„Les Misérables“ est un roman-fleuve de 1.500 à 2.000 pages selon les éditions, une fresque protéiforme faisant intervenir une kyrielle de personnages insérés dans des scènes diverses et variées dont certaines sont devenues anthologiques. Ainsi, se fixer comme objectif de faire voyager – seul – le public à travers un tissu diégétique aussi fourni constitue une réelle gageure et en même temps une réelle performance artistique demandant des qualités telles que la présence scénique, la capacité à puiser dans toutes les ressources de l’imagination ou encore celles conférant une épaisseur et une substance à des êtres de papier que la seule Isabelle Bonillo fit, avec brio et inventivité, vibrer et se mouvoir. Ce qui d’emblée frappe les esprits est la démarche proprement participative de cette forme de théâtre: pour pasticher la formule d’Umberto Eco, nous pourrions dire qu’elle pourrait se résumer à „lector in scaena“ (cf. „Lector in fabula“, „le lecteur dans l’histoire“), c’est-à-dire à la fois sur scène et dans la mise en scène – menée ici avec maestria.

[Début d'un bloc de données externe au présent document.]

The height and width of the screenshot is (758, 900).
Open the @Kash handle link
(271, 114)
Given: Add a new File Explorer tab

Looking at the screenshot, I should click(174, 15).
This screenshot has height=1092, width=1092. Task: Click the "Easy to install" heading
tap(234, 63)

Présence démultiplicatrice
Le lecteur-spectateur de Victor Hugo se fait, le temps d’une réplique, voire d’une saynète, acteur – contribuant à la co-construction d’un récit orchestré par une voix off omnisciente narrant, comme dans une sorte de précipité chimique combinant fidélité au texte et célérité elliptique, notamment le destin de Jean Valjean. On appréciera ainsi la présence démultiplicatrice et la puissance évocatrice de la comédienne Isabelle Bonillo qui, de façon à la fois humoristique et pour ainsi dire „fantasmatique“ (au sens étymologique où elle fait naître, outre les émotions vectrices d’adhésion, toute une série d’images mentales structurantes), traverse, tel Pégase, une œuvre romanesque réduite à l’essentiel, comme s’il s’agissait du scénario d’un film qui n’aurait qu’une interprète.

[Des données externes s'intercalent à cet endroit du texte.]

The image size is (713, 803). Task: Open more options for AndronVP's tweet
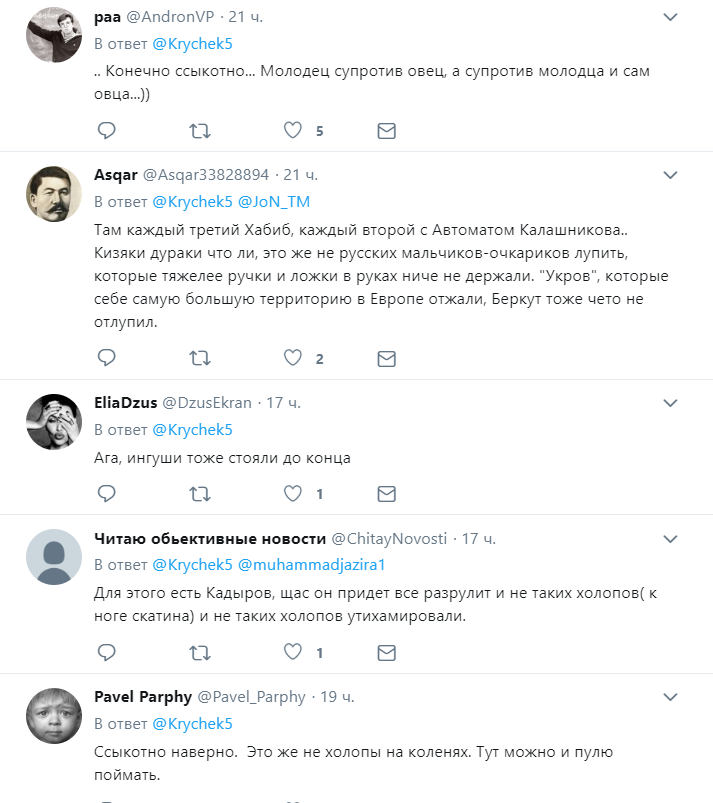pos(672,18)
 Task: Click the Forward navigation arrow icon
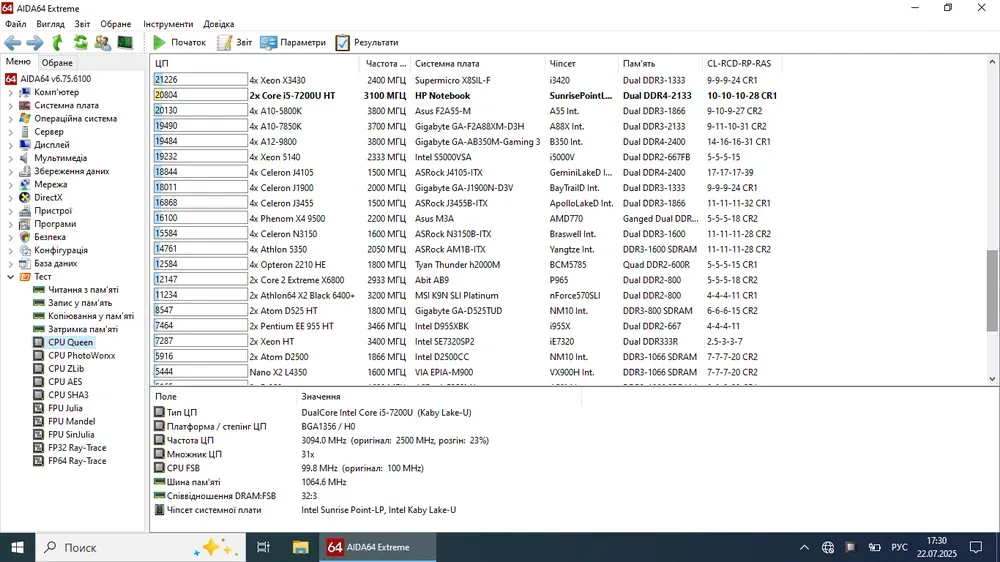pos(34,43)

Réduire à l’essentiel ne signifie pas pour autant réduire à sa portion congrue: la comédienne, qui souhaite par ailleurs que les spectateurs s’entraînent à être misérables, synthétise, mais ne dénature pas. Grâce à son talent de conteuse et à la dimension caméléonesque de son art théâtral, Isabelle Bonillo, avec une extraordinaire densité, fait plonger son public dans les destins croisés de figures hugoliennes qui sont autant de types humains éternels, entrés dans le panthéon de nos cultures et de nos imaginations.

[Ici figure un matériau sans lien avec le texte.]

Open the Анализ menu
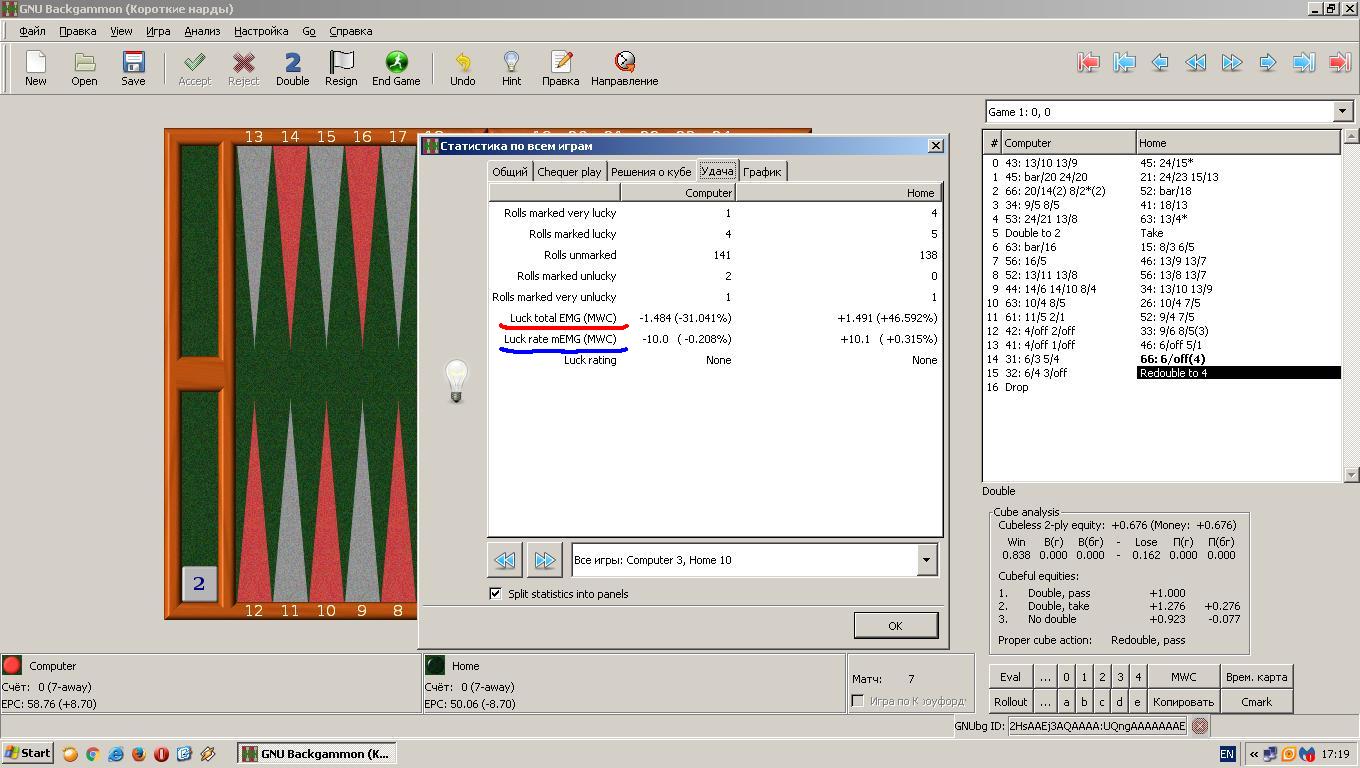Screen dimensions: 1360x768 (202, 31)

En définitive, outre ses qualités de narration, d’animation et d’engagement, ce spectacle montre d’abord qu’on peut sensibiliser le public à la précarité d’aujourd’hui même avec des moyens scéniques réduits: à l’heure de l’inflation galopante et des coupures de courant, elle rend attentif à la pérennité des difficiles situations d’indigence de notre temps. En plus d’être interactionnel et convivial, le théâtre d’Isabelle Bonillo est engagé, comme le fut Hugo lui-même à son époque. Ensuite, il souligne l’extraordinaire plasticité des œuvres dites „classiques“ dont la transhistoricité, la transcontextualité, etc. sont une fois de plus démontrées. Or, comme l’on sait, la notion de „classique“ se réfère de manière générale à la réception d’une œuvre, à la reconnaissance durable qu’elle obtient au sein de la société qui la reçoit, et à l’importance qu’elle prend dans la culture dont elle fait partie. Parce qu’il incite les participant·es à gagner en pouvoir de (se) penser, de (se) dire et d’agir, le seul en scène d’Isabelle Bonillo contribue avantageusement à ce processus.